Educational objectives: By the end of this simulation, learners should be able to: 1) recognize unstable ventricular tachycardia and initiate ACLS protocol, 2) practice dynamic decision making by switching between various ACLS algorithms, 3) create a thoughtful approach for further management of refractory ventricular tachycardia, 4) interpret electrocardiogram (ECG) with ST-segment elevation (STE) and left bundle branch block (LBBB), 5) appropriately disposition the patient and provide care after return of spontaneous circulation (ROSC), 6) navigate a difficult conversation with the patient's husband when she reveals that the patient's wishes were to not be resuscitated.

Educational methods: This simulation was performed using high-fidelity simulation followed by an immediate debriefing with nine learners who directly participated in the SIM and twenty-three residents, who were online observers via Zoom. This case was done during our conference day, and there were a total of approximately forty total learners comprised of medical students, PGY-1, PGY-2 and PGY-3 residents. There were several medical students who also observed via Zoom but were not surveyed, and the survey was sent to 32 learners. The case was run three separate times with each session consisting of three-four learners at the same level of training, with other learners in the same level of training observing via Zoom™ video platform. Since we can only have a team of three-four learners participate per group during simulation, the rest of the learners were observing the case and the debrief. There was one simulation instructor and one technician.

Research methods: We sent an online survey to all the participants and the observers after the debrief via surveymonkey.com. The survey collected responses to the following statements: (1) the case was believable, (2) the case had right amount of complexity, (3) the case helped in improving medical knowledge and patient care, (4) the simulation environment gave me a real-life experience and, (5) the debriefing session after simulation helped improve my knowledge. Likert scale was used to collect the responses.
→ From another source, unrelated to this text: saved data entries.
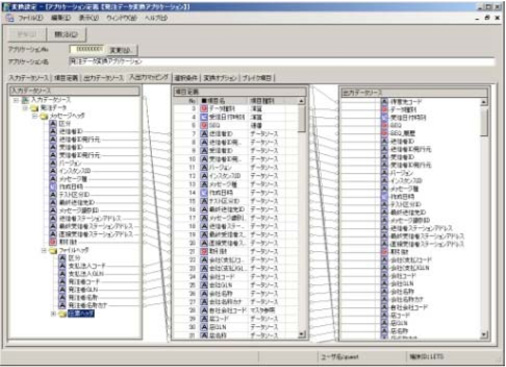Click the 閉じる button
The image size is (506, 367).
(x=66, y=34)
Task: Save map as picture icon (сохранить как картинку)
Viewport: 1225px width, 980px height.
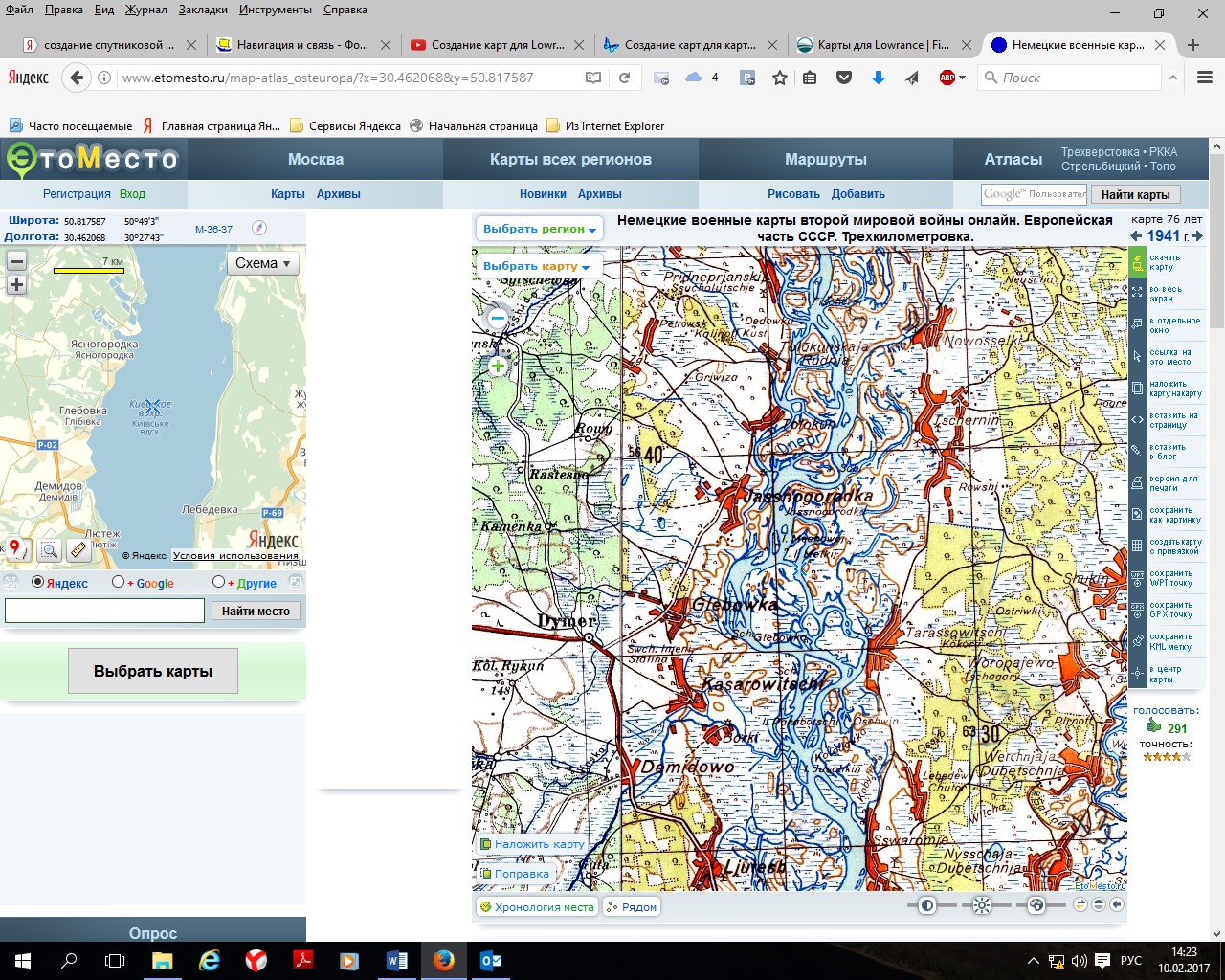Action: click(x=1137, y=515)
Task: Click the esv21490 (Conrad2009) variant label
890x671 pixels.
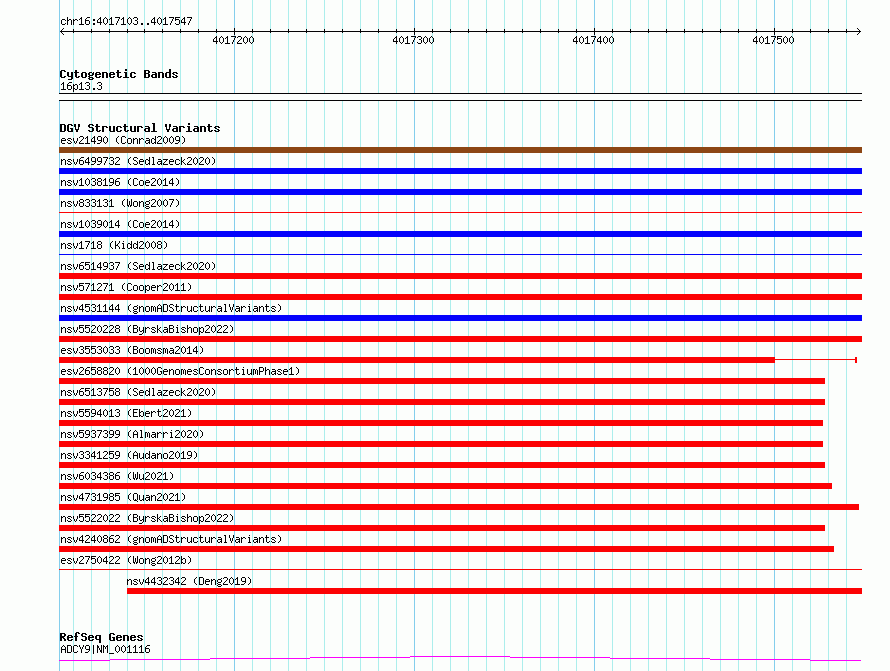Action: click(122, 140)
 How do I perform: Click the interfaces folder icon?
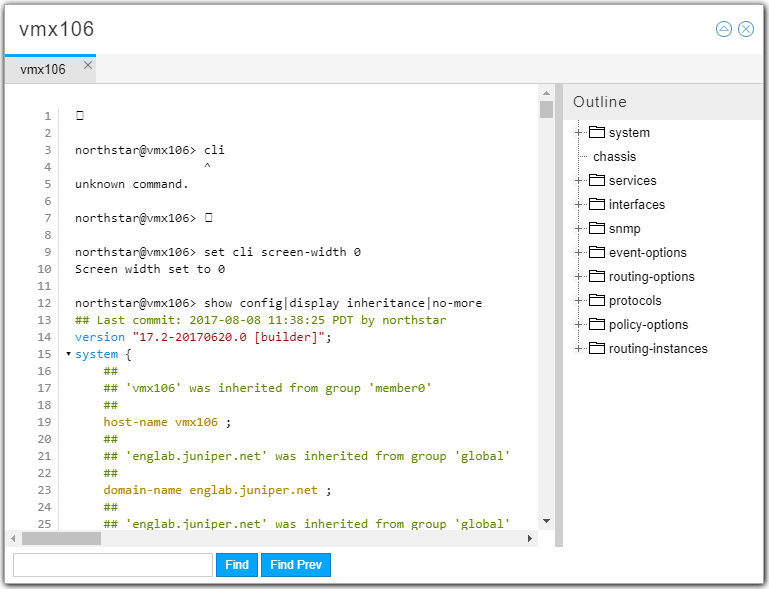click(597, 205)
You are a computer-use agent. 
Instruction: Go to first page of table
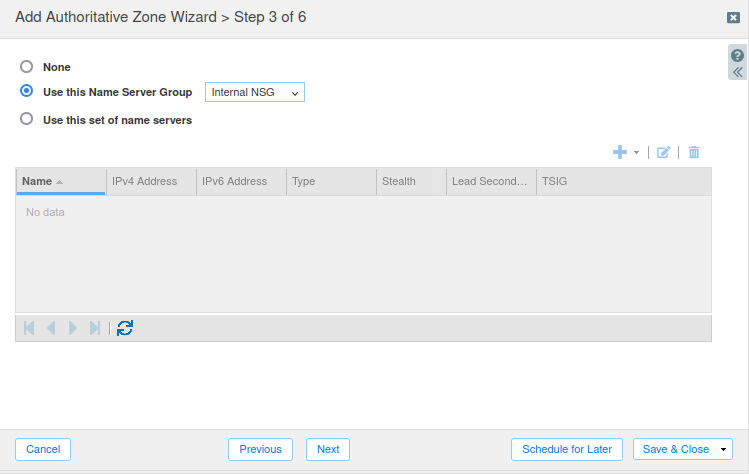tap(29, 328)
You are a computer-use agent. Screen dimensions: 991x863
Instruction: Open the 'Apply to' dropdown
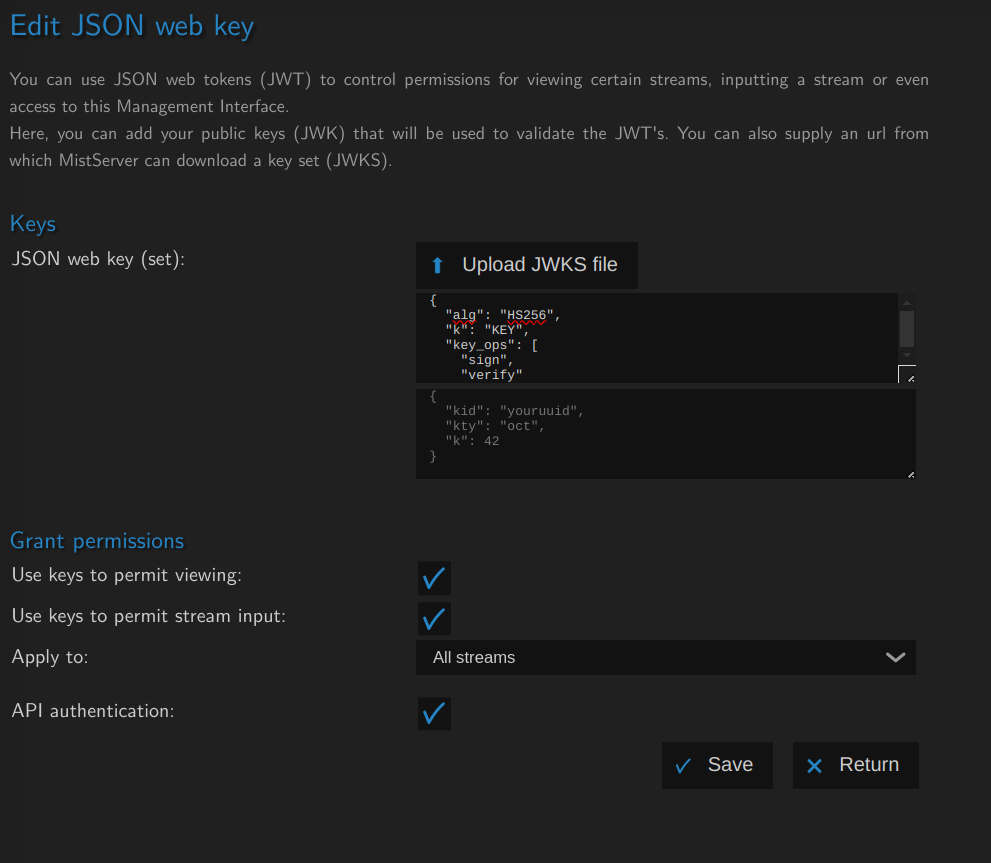(x=665, y=658)
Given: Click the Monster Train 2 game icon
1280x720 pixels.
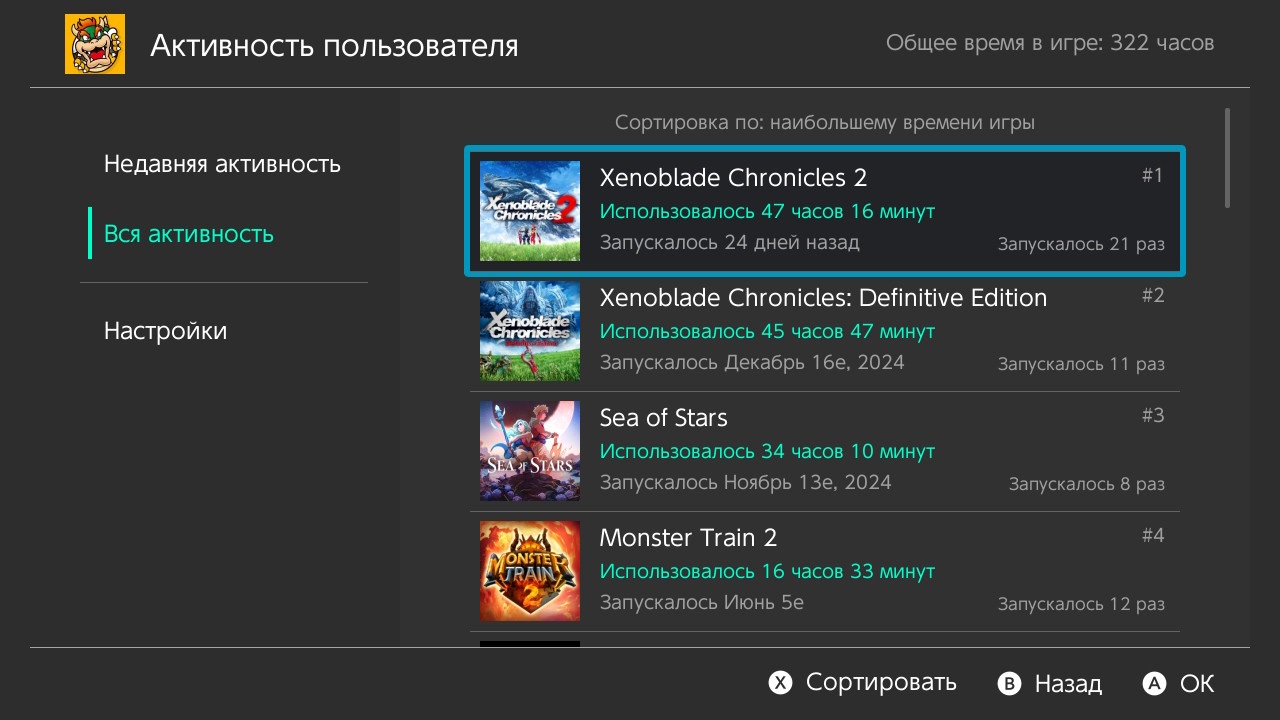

Results: A total of thirteen participants responded to the survey. One hundred percent of them either strongly agreed or agreed that the case was believable and that it helped in improving medical knowledge and patient care. Fifty-four percent strongly agreed, 38 percent agreed, and eight percent were neutral about the case having the right amount of complexity. Thirty one percent strongly agreed, 61 percent agreed, and eight percent were neutral about the case giving them real-life experience. All of them agreed that the debriefing session helped them improve their knowledge.

Discussion: The high-fidelity simulation case was helpful with educating learners with ventricular tachycardia and fibrillation. Learners learned how to switch between various ACLS algorithms and how to manage a patient with refractory ventricular fibrillation. Learners enforced their knowledge in how to communicate with patient's family members when the patient does not want resuscitation.

Topics: Stable ventricular tachycardia, unstable ventricular tachycardia, refractory ventricular tachycardia, electrical storm, STEMI equivalents, medical simulation.